Jesus não se deixou envolver pela fama, nem ser dominado pelo que parecia mais urgente. “Todos estão te procurando...” Ele sabia distinguir aquilo que éra urgente e aquilo que era essencial. “Quando ainda estava escuro, Jesus se levantou e foi rezar num lugar deserto.” Para ele, a oração nunca foi álibi para não se importar com o povo necessitado, mas seu jeito de manter abertura a todos, sem excluir ninguém. A oração foi também a pedagogia que o ajudou a centrar a vida na vontade do Pai e não em si mesmo.
“Vamos a outros lugares, nas aldeias da redondeza...”
O resultado da oração vivida como encontro sem reservas e sem máscaras com o Pai é a perseverança e a ampliação do campo da missão: “Vamos para outros lugares, às aldeias da redondeza. Devo pregar também ali, pois foi para isso que eu vim.” Na oração Jesus compreende que seu mundo não se resume a Cafarnaum e que sua missão não se restringe à cura dos doentes, apesar da urgência e da fama que isso lhe dava. Ele sabe que deve também se dedicar ao anúncio da Boa Notícia de Deus, e em todo lugar.
E essa é uma lição que todos/as precisamos assimilar. Não podemos buscar em Jesus apenas a cura das nossas enfermidades, nem pensar que é suficiente ocuparmo-nos com os cristãos da nossa comunidade. Como discípulo e apóstolo, Paulo entendeu muito bem essa lição. “Ai de mim se eu não anunciar o Evangelho!” E assim fez-se servidor de todos, deu-se inteiro a todos, consciente de que a missão não é algo que escolhemos, mas uma decorrência da própria fé.

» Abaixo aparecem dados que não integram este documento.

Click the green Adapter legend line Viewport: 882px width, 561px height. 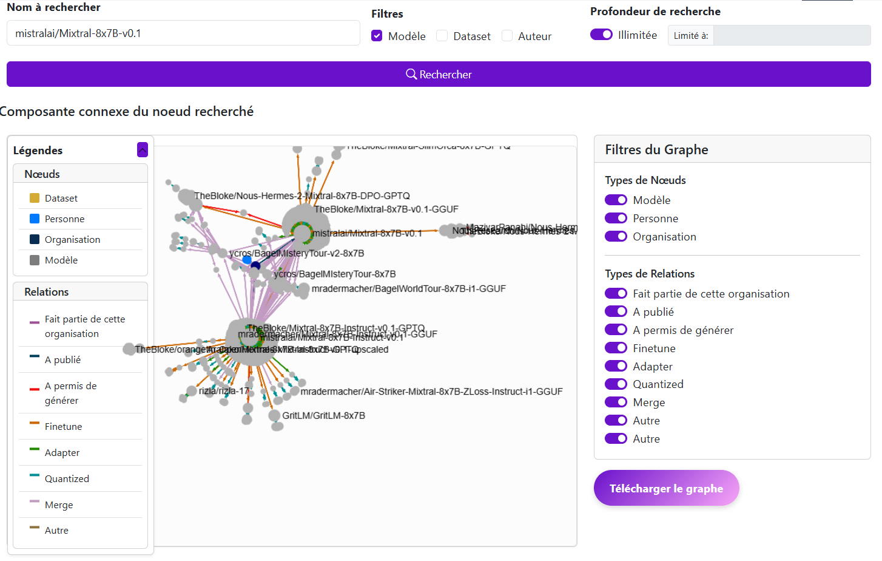[35, 449]
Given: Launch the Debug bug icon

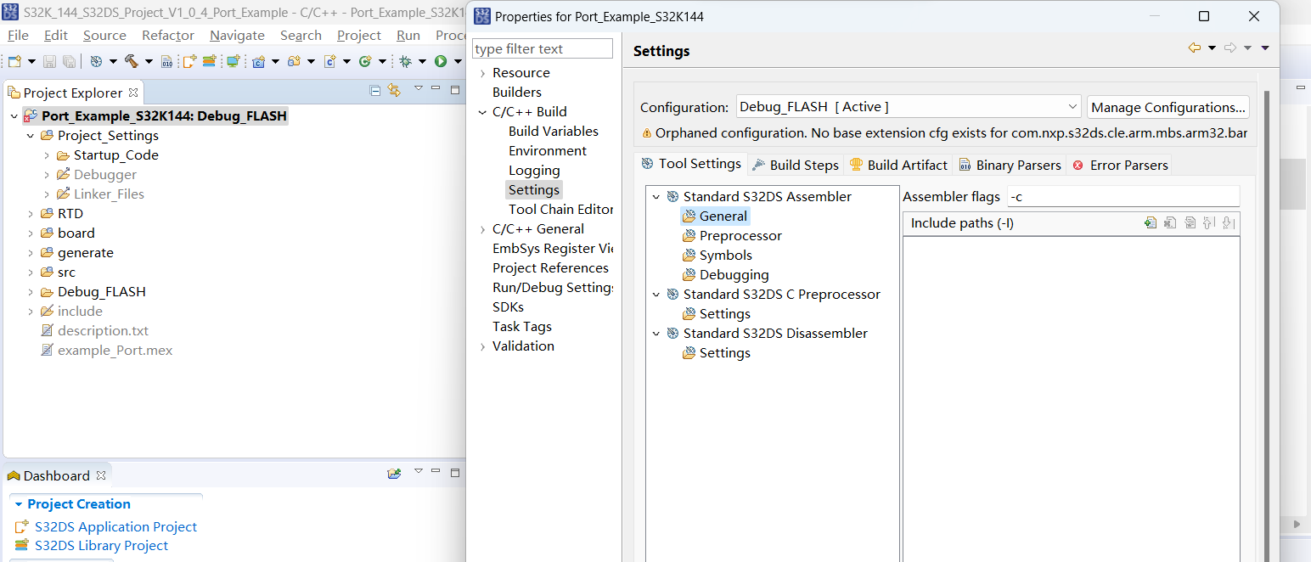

Querido Jesus, amigo que vem à nossa casa, libertador que não conhece fronteiras, pregador incansável da Boa Notícia aos pobres: contemplamos tua ação, escutamos tua Palavra e logo mais faremos um só corpo contigo. Dá-nos a coragem de seguir teu exemplo e, como Sepé Tiaraju, fazer do serviço aos nossos povos nosso tesouro e destino, e “tudo isso... por causa do Evangelho”, como nos ensina Paulo. Amém! Assim seja!